Tracy Chevalier

Honor Bright

This is how I imagine the main character, a young English Quaker who emigrates to America in 1850.

Oberlin, Ohio

This town was a major stop on the Underground Railroad. Always a radical place, Oberlin College was the first to admit women and African Americans.

The Sick Room

Many 19th-century American houses had “sick rooms” off the kitchen because someone often had a fever and needed tending. This one is at Hale’s Farm, Ohio.

Desperate measures for desperate times

Henry "Box" Brown was a slave who mailed himself to freedom.

Tracy’s quilt

In researching the novel, I learned how to quilt the way my heroine would have, and made this all by hand.
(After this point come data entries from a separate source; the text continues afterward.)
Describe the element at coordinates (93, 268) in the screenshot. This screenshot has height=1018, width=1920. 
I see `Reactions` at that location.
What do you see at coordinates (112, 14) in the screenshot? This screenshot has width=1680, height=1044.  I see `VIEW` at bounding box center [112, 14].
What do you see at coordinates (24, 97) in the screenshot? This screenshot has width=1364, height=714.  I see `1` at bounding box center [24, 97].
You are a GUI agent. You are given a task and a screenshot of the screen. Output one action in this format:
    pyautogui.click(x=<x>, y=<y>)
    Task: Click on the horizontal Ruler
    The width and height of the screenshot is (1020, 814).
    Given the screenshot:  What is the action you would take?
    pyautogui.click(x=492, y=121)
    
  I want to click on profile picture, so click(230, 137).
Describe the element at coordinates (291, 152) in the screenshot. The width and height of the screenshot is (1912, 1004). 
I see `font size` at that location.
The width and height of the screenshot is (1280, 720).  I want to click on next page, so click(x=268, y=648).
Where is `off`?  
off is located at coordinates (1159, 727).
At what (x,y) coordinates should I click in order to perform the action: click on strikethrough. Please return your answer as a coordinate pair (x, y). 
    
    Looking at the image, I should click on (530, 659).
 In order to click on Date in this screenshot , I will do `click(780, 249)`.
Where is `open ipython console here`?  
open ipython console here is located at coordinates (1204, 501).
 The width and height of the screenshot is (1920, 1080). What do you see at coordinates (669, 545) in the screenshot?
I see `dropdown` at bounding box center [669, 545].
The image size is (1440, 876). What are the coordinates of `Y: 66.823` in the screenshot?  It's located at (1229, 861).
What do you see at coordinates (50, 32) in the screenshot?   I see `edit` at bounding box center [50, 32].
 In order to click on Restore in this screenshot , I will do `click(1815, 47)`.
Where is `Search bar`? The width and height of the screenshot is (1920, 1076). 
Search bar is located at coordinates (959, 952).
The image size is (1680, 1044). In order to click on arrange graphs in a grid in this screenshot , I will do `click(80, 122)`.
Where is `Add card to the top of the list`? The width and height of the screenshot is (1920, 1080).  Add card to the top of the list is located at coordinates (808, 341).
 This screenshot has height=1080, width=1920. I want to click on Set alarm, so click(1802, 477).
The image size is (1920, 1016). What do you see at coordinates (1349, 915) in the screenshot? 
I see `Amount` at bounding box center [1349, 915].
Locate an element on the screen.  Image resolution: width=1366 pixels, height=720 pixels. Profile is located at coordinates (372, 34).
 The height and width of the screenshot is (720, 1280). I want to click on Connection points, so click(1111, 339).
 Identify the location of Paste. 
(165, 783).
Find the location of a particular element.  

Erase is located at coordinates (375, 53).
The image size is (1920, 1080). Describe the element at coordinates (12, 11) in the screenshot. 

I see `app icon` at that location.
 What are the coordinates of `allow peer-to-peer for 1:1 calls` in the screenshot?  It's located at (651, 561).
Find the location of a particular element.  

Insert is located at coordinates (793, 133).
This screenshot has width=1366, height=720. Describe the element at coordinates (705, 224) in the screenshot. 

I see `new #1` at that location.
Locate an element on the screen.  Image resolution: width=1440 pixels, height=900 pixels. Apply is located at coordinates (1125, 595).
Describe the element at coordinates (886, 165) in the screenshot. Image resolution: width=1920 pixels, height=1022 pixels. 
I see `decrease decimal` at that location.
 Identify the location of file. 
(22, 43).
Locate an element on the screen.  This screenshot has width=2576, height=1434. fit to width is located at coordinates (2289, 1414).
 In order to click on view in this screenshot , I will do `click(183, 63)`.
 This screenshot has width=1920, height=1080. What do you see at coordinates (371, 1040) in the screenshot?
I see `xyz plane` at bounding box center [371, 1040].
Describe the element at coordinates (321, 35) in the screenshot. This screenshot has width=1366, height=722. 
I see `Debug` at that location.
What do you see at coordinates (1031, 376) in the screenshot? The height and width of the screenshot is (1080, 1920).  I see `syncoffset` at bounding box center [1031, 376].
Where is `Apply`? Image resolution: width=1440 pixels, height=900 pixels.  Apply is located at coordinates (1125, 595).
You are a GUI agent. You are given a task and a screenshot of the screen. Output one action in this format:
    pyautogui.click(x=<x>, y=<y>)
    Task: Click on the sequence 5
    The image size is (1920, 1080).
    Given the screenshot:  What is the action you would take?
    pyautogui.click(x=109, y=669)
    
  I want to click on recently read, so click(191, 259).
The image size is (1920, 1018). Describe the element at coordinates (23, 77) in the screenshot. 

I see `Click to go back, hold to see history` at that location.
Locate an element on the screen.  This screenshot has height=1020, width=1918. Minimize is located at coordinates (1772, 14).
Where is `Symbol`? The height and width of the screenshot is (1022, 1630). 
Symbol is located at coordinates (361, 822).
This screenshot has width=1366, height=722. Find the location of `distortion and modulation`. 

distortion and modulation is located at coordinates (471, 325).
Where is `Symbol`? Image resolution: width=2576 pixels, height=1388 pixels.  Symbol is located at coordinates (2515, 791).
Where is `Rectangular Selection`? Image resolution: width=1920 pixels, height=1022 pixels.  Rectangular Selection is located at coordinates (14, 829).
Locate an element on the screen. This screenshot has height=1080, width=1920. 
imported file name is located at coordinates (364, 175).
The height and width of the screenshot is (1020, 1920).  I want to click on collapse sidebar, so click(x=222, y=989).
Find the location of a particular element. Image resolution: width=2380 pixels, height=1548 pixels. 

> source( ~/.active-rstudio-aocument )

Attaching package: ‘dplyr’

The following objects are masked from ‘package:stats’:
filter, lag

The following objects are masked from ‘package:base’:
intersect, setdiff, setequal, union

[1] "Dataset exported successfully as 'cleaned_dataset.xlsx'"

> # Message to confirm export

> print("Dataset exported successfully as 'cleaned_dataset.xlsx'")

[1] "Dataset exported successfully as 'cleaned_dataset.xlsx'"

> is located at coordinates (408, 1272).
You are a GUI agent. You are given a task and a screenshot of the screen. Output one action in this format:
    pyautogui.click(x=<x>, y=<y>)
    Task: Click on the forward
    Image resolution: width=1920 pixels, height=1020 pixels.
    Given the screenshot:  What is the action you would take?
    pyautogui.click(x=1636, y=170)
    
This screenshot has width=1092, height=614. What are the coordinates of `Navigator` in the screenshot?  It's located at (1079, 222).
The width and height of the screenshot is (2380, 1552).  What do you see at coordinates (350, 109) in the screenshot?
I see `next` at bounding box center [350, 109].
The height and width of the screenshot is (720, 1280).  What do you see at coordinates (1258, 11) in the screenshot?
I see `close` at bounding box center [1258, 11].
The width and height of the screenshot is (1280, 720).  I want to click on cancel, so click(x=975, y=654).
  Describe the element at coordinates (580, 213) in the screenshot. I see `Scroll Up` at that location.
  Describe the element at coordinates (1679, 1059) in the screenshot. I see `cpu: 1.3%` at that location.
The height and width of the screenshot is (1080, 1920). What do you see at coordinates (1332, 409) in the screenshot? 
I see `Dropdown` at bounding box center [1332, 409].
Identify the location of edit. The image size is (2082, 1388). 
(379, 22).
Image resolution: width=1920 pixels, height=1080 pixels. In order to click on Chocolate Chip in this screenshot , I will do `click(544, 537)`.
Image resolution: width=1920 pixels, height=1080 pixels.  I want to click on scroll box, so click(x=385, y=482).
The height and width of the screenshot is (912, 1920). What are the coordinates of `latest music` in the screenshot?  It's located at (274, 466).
Quakers have no formal creed.

Their unity is based on shared understanding of the "Inner Light" in each person and a shared practice of silent worship.

The Inspiration

In April 2009 I was visiting Oberlin College in Ohio, where I got my degree back in 1984. Since its founding in the 1830s it has been a progressive place – one of the first colleges in the USA to admit both African Americans and women. I was lucky enough to see the novelist and Nobel Laureate Toni Morrison there, dedicating a Bench by the Road to mark Oberlin as a significant place in African American history. Oberlin was an important stop on the Underground Railroad – a 19th-century network of people helping runaway slaves escape from the South to the relative safety of the North.

A couple of days later I went to a Quaker meeting. While sitting in silence, I began thinking about how Quakers were opposed to slavery and many had been abolitionists and worked on the Underground Railroad. Oberlin and Quakers came together in my mind then, a spark ignited, and I knew I would write about it.

Other elements emerged from my research to thicken the story – quilts, bonnets, farms, woods and corn – but the core of The Last Runaway centers on searching for freedom.